◆ YOUR GOAL
With the pictures left out, return exactly the lines from the one containing "Click restoration time for Варненська вул." through the end of the listing below.
(DATA IN THIS EXERCISE begins)
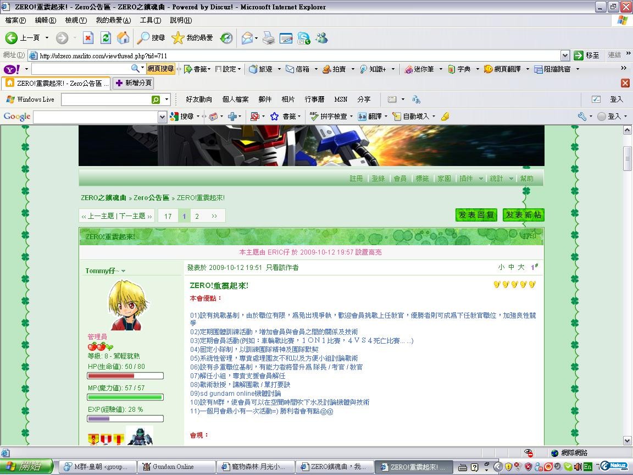Click the 发表回复 reply button
Viewport: 633px width, 475px height.
tap(476, 215)
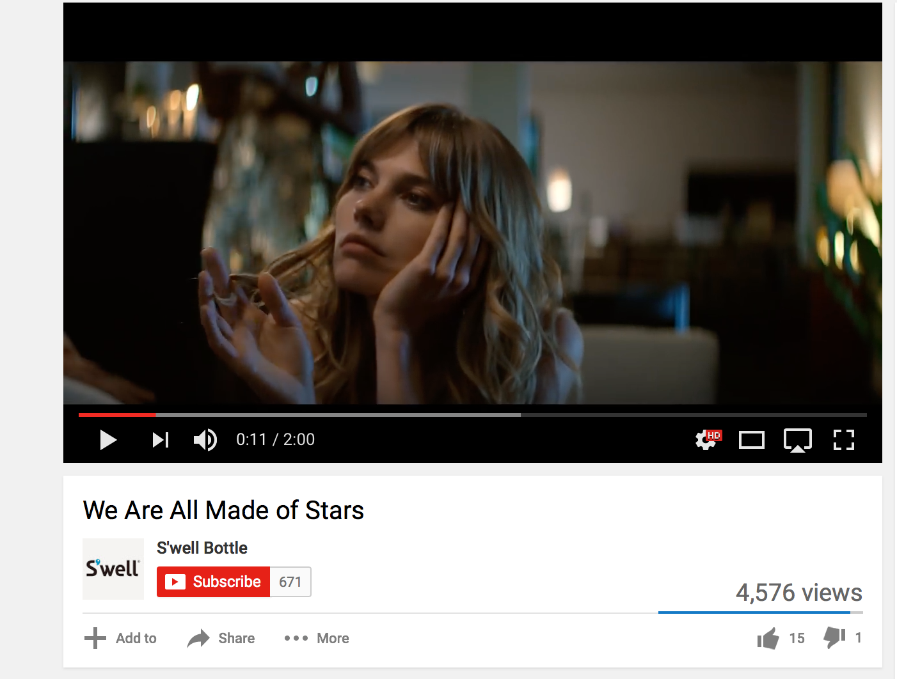The height and width of the screenshot is (679, 897).
Task: Expand the More actions menu
Action: [x=317, y=638]
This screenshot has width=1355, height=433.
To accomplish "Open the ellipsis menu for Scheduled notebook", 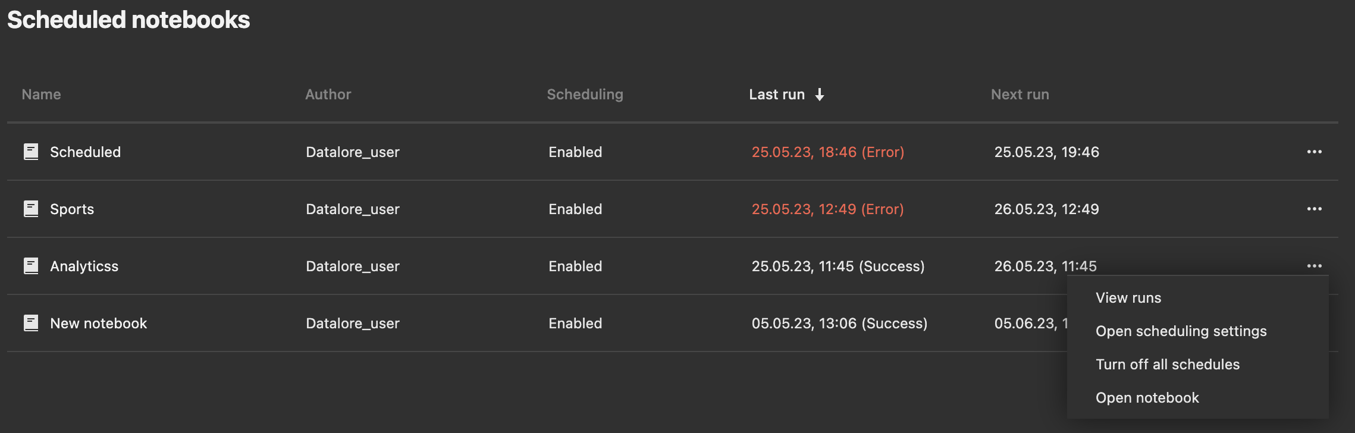I will [x=1315, y=151].
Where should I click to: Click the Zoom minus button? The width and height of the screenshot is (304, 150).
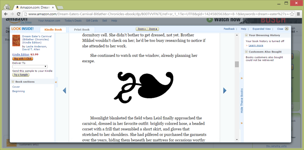coord(141,29)
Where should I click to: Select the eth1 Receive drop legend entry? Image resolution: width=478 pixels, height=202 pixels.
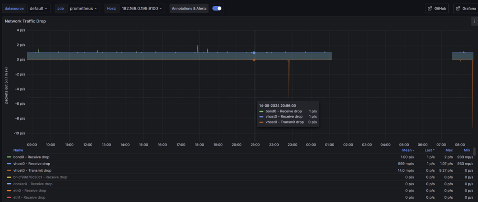29,197
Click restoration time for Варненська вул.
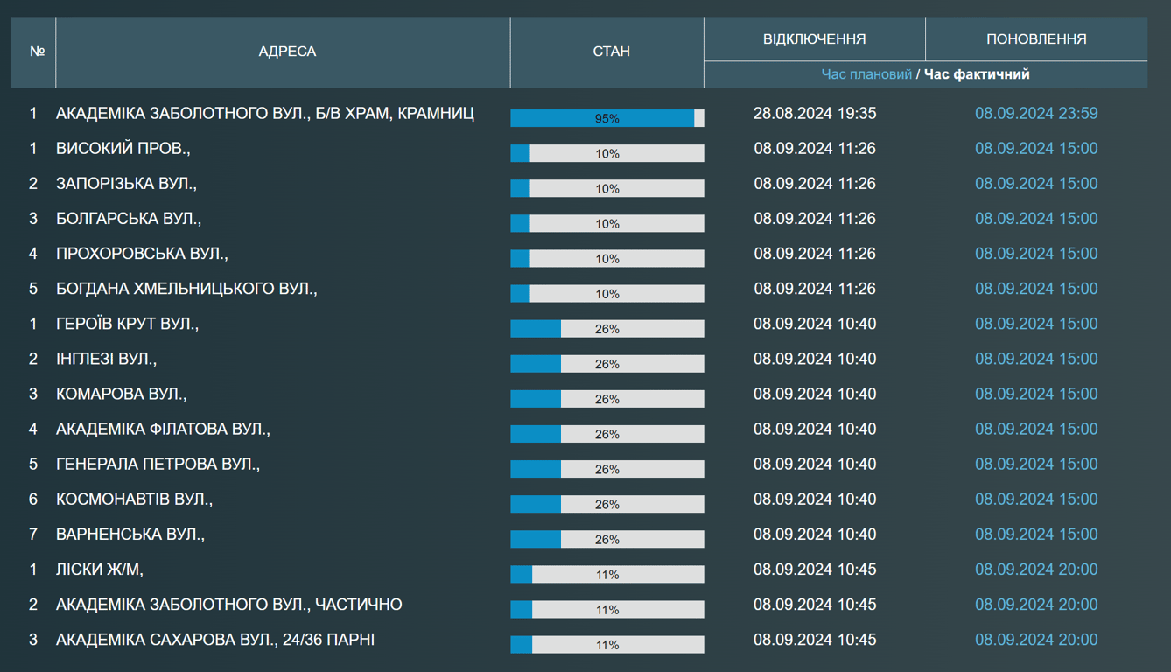 tap(1036, 534)
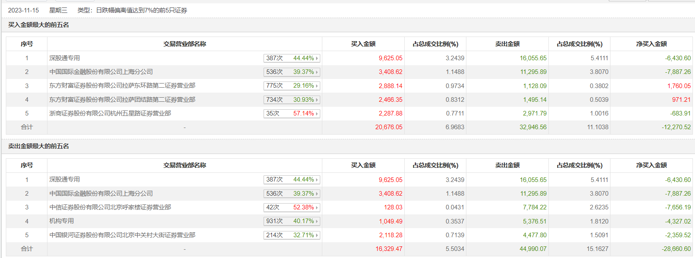The image size is (695, 258).
Task: Open 中国银河证券北京中关村大街证券营业部 link
Action: pyautogui.click(x=122, y=235)
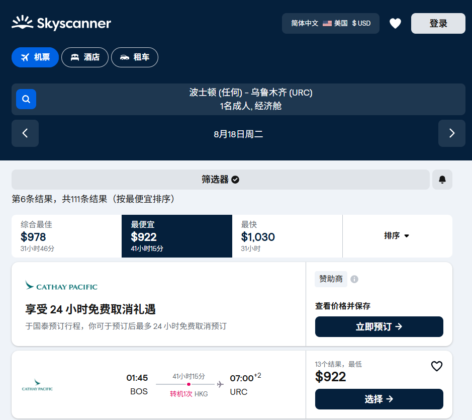Open language, region and currency selector
Screen dimensions: 472x420
(x=331, y=24)
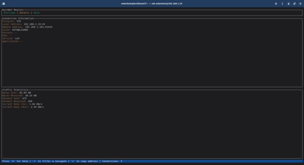Click the Current Rate (Out) line

point(23,107)

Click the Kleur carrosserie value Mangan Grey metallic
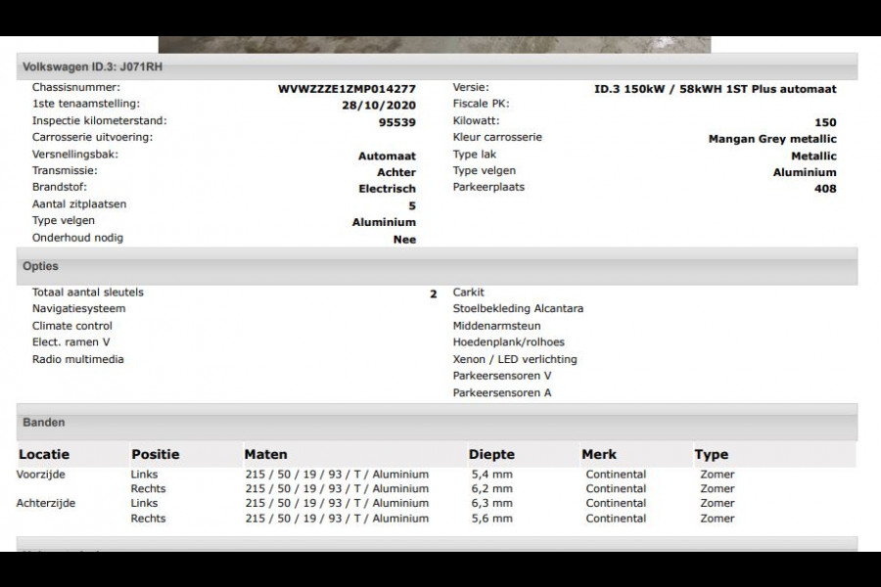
(DATA IN THIS EXERCISE ends)
◆ YOUR RESPONSE
Click restoration time for Варненська вул.
 tap(1036, 534)
The image size is (695, 258).
Task: Open 中国银河证券北京中关村大街证券营业部 link
Action: pyautogui.click(x=122, y=235)
Open language, region and currency selector
Screen dimensions: 472x420
(x=331, y=24)
Click the Current Rate (Out) line

point(23,107)

Click the Kleur carrosserie value Mangan Grey metallic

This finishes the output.